We’re building an autonomous engine for scientific discovery—an AI system that designs, plans, and learns how to learn. This role is for exceptional people who want to invent a better way to optimize products and generalize models over complex search spaces using reinforcement learning, Bayesian methods, and active experimentation.
You’ll be part of the core research team. No side projects. No throwaway intern work. You’ll be expected to think deeply, write clean code, and help us push the theoretical and practical boundaries of intelligent discovery systems.
What You’ll Work On
- Designing and implementing the core decision-making framework.

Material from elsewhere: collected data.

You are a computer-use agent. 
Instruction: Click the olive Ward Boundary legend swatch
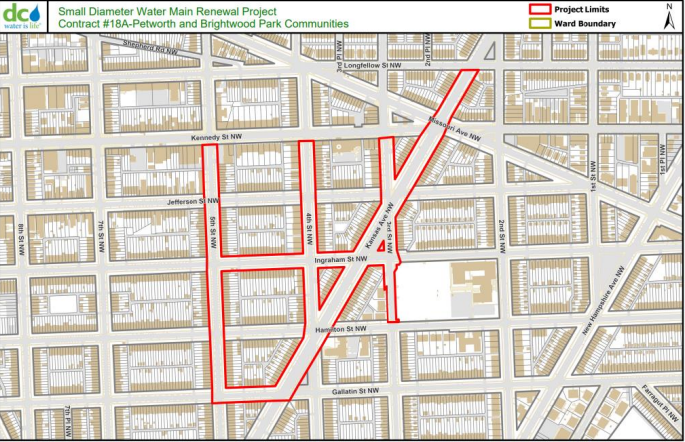540,22
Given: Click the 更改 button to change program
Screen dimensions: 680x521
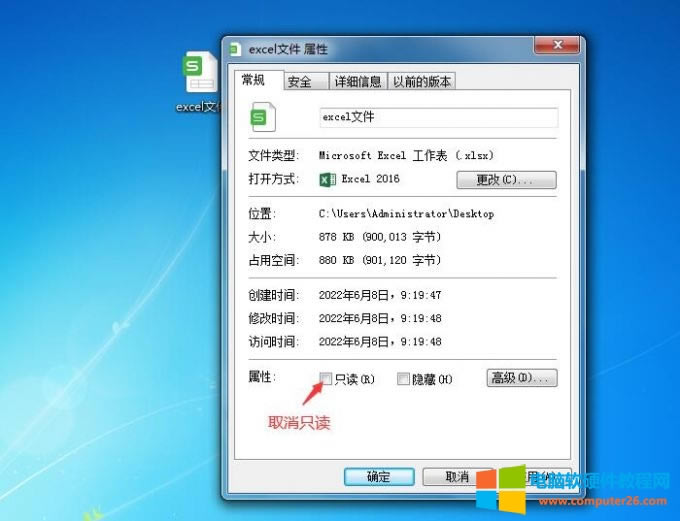Looking at the screenshot, I should 506,180.
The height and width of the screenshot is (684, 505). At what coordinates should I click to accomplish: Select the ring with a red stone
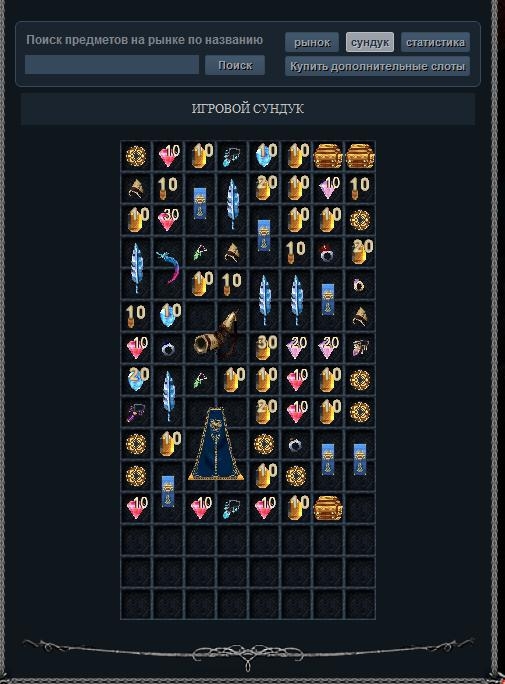(x=327, y=253)
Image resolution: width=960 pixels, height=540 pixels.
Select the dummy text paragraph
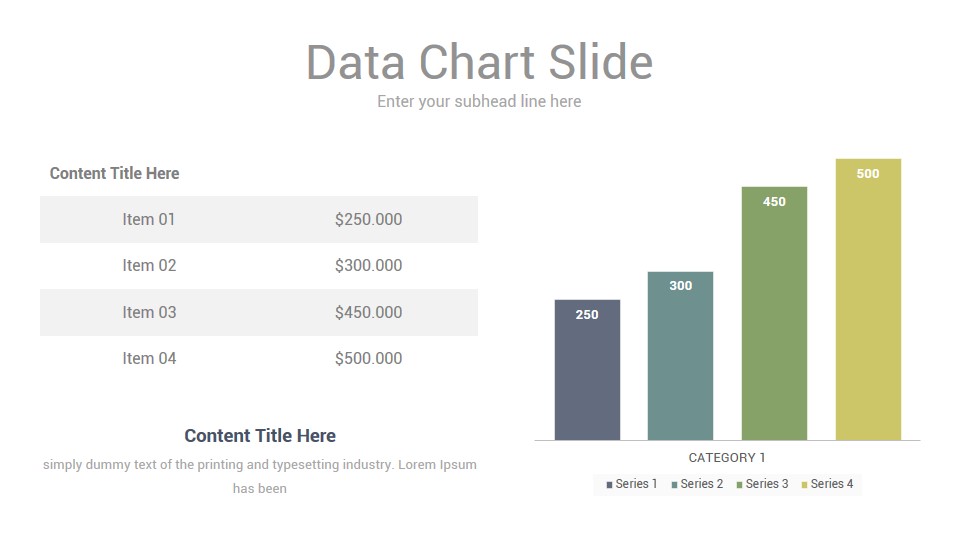[x=260, y=476]
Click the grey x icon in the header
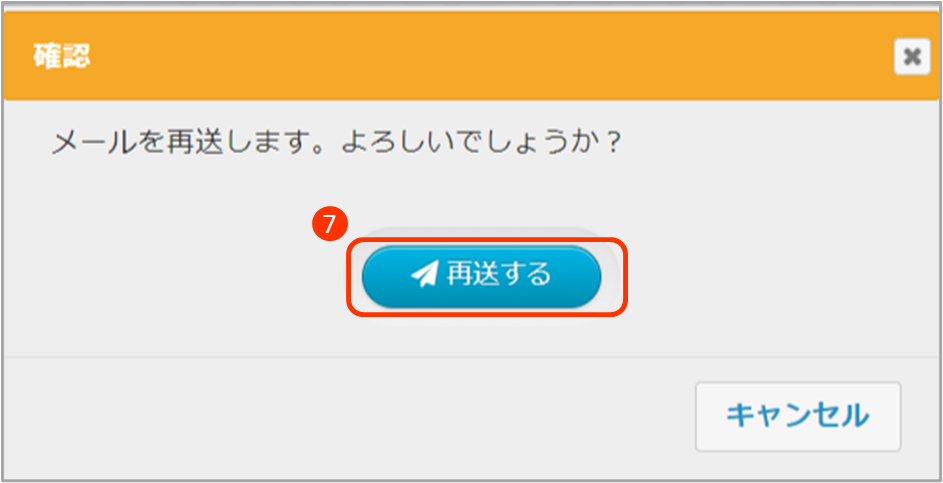 coord(912,57)
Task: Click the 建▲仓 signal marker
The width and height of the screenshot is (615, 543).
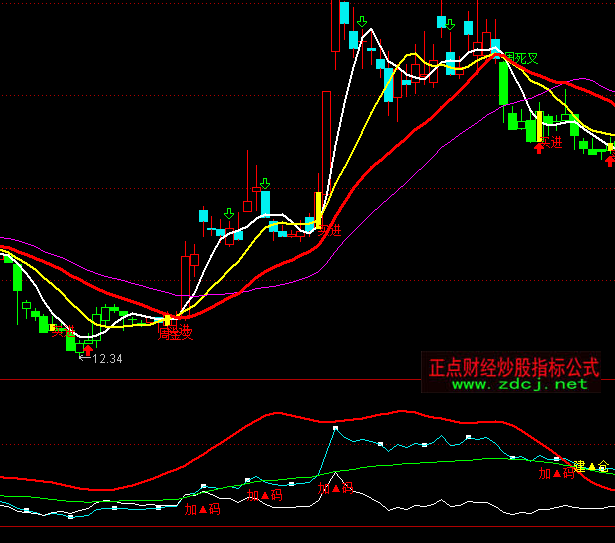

- Running experiments with internal ML models.
- Evaluating performance, generalization, and uncertainty of models.
- Coding mock environments for policy learning.
Qualifications
- Strong mathematical foundation, with emphasis on probability theory, information theory, and optimization.
- Understanding of Bayesian reasoning and decision theory (e.g. expected utility, belief state modeling, POMDPs)
- Experience with learning under uncertainty and active learning methods (e.g. Bayesian optimization)
- Experience with planning and control algorithms (e.g. Monte Carlo Tree Search, multi-armed bandits such as UCB and Thompson Sampling, meta-RL)
- Knowledge of modeling and generalization techniques, including surrogate modeling, inductive biases, and generalization in high-dimensional search spaces
- Solid practical ML engineering and software engineering fundamentals (Python, PyTorch/JAX/TensorFlow, NumPy/SciPy)
- Ability to mathematically formalize vague problems
Bonus:
- Experience with BoTorch, GPyTorch, Pyro, Stan, or JAX.
- Experience with deep learning methods (e.g. VAE, transformers)
- Prior research or open-source contributions in probabilistic inference, RL, or decision-making.
- Strong performance in math/programming competitions or coursework (e.g. Putnam, IOI, ICPC).